Computing resources in the cluster are reserved for jobs in terms of size (e.g. amount of requested memory and CPU cores) and duration (e.g. the requested walltime). Under-estimating the requirement causes job to be killed before completion and thus the resources have been consumed by the job were wasted; while over-estimating blocks resources from being used efficiently.

  1. Consult your colleages

    If your analysis tool (or script) is commonly used in your research field, consulting with your colleagues might be just an efficient way to get a general idea about the resource requirement of the tool.

  2. Monitor the resource consumption (with an interactive test job)

    A good way of estimating the wall time and memory requirement is through monitoring the usage of them at run time. This approach is only feasible if you run the job interactively through a graphical interface.
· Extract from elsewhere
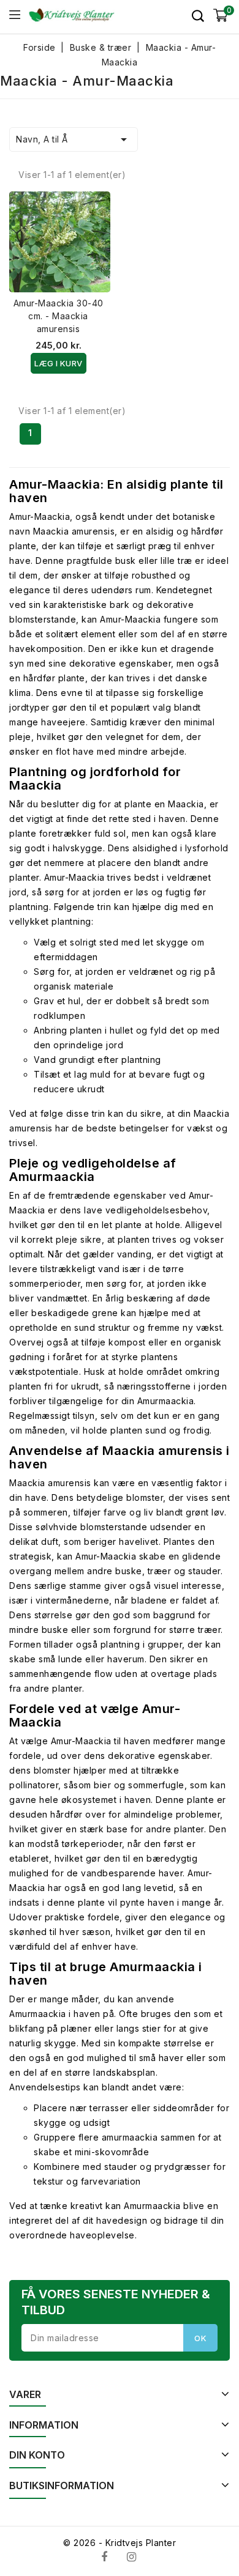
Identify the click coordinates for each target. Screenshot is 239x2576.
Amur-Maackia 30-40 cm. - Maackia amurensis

Nevertheless, it’s encouraged to test your data analysis computation interactively once before submitting it to the cluster with a large amount of batch jobs. Through the interactive test, one could easily debug issues and measure the resource usage.

    Upon the start of an interactive job, a resource comsumption monitor is shown on the top-right corner of your VNC desktop. An example is shown in the following screenshot:

    ../../_images/torque_interactive_jobinfo.png

    The resource monitor consists of three bars. From top to bottom, they are:

    • Elapsed walltime: the bar indicates the elasped walltime consumed by the job. It also shows the remaining walltime. The walltime is adjusted accordingly to the CPU speed.
    • Memory usage: the bar indicates the current memory usage of the job.
    • Max memory usage: the bar indicates the peak memory usage of the job.
  3. Use the job’s epilogue message (a trial-and-error approach)

    The wall time and memory requirements can also be determined with a trial procedure in which the user submits a test job to the cluster with a rough requirement. In the job’s STDOUT file (i.e. <job_name>.o<job_id_digits>), you will see an Epilogue message stating the amount of resources being used by the job. In the snippet below, this is shown on line 10. Please also node the job exit code 137 on line 4. It indicates that job was killed by the system, very likely, due to memory overusage if you see the memory usage reported on line 10 is close to the memory requirement on line 9.

     1
     2
     3
     4
     5
     6
     7
     8
     9
    10
    11
    12
    13
    14
    ----------------------------------------
    Begin PBS Epilogue Wed Oct 17 10:18:53 CEST 2018 1539764333
    Job ID:            17635280.dccn-l029.dccn.nl
    Job Exit Code:     137
    Username:          honlee
    Group:             tg
    Job Name:          fake_app_2
    Session:           15668
    Asked resources:   walltime=00:10:00,mem=128mb
    Used resources:    cput=00:00:04,walltime=00:00:19,mem=134217728b
    Queue:             veryshort
    Nodes:             dccn-c365.dccn.nl
    End PBS Epilogue Wed Oct 17 10:18:53 CEST 2018 1539764333
    ----------------------------------------
    

    Note

    In addtion to checking the job’s epilogue file, you will also receive an email notification when the job exceeds the requested walltime.

    Adjust the rough requirement gradually based on the usage information and resubmit the test job with the new requirement. In few iterations, you will be able to determine the actual usage of your analysis job. A rule of thumb for specifying the resource requirement for the production jobs is to add on top of the actual usage a 10~20% buffer as a safety margin.

Cluster tools

A set of auxiliary scripts is developed to ease the job management works on the cluster. Those tools are listed below with brief description about their functionalities. To use them, simply type the command in the terminal. You could try to apply the -h or --help option to check if there are more options available.

command function
checkjob shows job status from the scheduler’s perspective. It is useful for knowing why a job is not started.
pbsnodes lists the compute nodes in the cluster. It is one of the Torque client tools.
hpcutil retrieve various information about the cluster and jobs. See The HPC utility for more detail about the usage.